• _Task to carry out_
Copy the records below, substituting "WU" for every occurrence of "Washburn University" and leaving everything else unchanged.

[Start of Supplied data]

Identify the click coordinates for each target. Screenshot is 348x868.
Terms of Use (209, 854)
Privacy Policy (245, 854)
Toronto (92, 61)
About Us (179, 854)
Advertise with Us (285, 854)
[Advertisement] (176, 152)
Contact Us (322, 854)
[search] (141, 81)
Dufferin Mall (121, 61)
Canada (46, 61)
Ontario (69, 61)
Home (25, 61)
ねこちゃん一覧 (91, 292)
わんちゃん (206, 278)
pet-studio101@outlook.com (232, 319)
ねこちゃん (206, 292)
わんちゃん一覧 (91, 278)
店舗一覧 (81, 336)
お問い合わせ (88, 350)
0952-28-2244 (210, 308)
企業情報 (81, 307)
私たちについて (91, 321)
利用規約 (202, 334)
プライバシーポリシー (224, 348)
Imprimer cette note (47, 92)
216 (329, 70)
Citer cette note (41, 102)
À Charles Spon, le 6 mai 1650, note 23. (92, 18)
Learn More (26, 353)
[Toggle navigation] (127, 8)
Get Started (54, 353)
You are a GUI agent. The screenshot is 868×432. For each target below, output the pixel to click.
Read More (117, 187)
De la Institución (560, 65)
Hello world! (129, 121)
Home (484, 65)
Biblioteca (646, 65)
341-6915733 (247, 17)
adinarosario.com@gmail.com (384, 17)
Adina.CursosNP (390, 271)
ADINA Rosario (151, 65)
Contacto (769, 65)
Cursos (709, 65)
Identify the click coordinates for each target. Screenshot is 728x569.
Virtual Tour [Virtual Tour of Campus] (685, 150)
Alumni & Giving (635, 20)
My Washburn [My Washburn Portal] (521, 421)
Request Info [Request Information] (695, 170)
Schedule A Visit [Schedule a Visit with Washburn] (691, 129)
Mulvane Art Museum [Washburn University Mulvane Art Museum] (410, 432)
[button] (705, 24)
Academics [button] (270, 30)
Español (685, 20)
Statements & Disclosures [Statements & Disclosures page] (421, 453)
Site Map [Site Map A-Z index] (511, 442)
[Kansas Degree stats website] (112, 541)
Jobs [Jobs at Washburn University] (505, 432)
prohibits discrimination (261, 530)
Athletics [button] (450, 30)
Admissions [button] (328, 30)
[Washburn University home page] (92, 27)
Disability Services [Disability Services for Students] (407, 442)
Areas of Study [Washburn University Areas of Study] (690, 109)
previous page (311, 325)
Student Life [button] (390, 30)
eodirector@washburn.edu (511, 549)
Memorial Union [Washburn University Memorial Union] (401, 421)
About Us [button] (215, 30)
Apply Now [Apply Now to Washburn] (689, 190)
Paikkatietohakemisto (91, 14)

[End of Supplied data]

• _Worked solution_
Identify the click coordinates for each target. Screenshot is 348x868.
Terms of Use (209, 854)
Privacy Policy (245, 854)
Toronto (92, 61)
About Us (179, 854)
Advertise with Us (285, 854)
[Advertisement] (176, 152)
Contact Us (322, 854)
[search] (141, 81)
Dufferin Mall (121, 61)
Canada (46, 61)
Ontario (69, 61)
Home (25, 61)
ねこちゃん一覧 (91, 292)
わんちゃん (206, 278)
pet-studio101@outlook.com (232, 319)
ねこちゃん (206, 292)
わんちゃん一覧 (91, 278)
店舗一覧 (81, 336)
お問い合わせ (88, 350)
0952-28-2244 (210, 308)
企業情報 (81, 307)
私たちについて (91, 321)
利用規約 (202, 334)
プライバシーポリシー (224, 348)
Imprimer cette note (47, 92)
216 (329, 70)
Citer cette note (41, 102)
À Charles Spon, le 6 mai 1650, note 23. (92, 18)
Learn More (26, 353)
[Toggle navigation] (127, 8)
Get Started (54, 353)
You are a GUI agent. The screenshot is 868×432. For each target below, output the pixel to click.
Read More (117, 187)
De la Institución (560, 65)
Hello world! (129, 121)
Home (484, 65)
Biblioteca (646, 65)
341-6915733 (247, 17)
adinarosario.com@gmail.com (384, 17)
Adina.CursosNP (390, 271)
ADINA Rosario (151, 65)
Contacto (769, 65)
Cursos (709, 65)
Identify the click coordinates for each target. Screenshot is 728x569.
Virtual Tour [Virtual Tour of Campus] (685, 150)
Alumni & Giving (635, 20)
My Washburn [My Washburn Portal] (521, 421)
Request Info [Request Information] (695, 170)
Schedule A Visit [Schedule a Visit with Washburn] (691, 129)
Mulvane Art Museum [WU Mulvane Art Museum] (410, 432)
[button] (705, 24)
Academics [button] (270, 30)
Español (685, 20)
Statements & Disclosures [Statements & Disclosures page] (421, 453)
Site Map [Site Map A-Z index] (511, 442)
[Kansas Degree stats website] (112, 541)
Jobs [Jobs at WU] (505, 432)
prohibits discrimination (261, 530)
Athletics [button] (450, 30)
Admissions [button] (328, 30)
[WU home page] (92, 27)
Disability Services [Disability Services for Students] (407, 442)
Areas of Study [WU Areas of Study] (690, 109)
previous page (311, 325)
Student Life [button] (390, 30)
eodirector@washburn.edu (511, 549)
Memorial Union [WU Memorial Union] (401, 421)
About Us [button] (215, 30)
Apply Now [Apply Now to Washburn] (689, 190)
Paikkatietohakemisto (91, 14)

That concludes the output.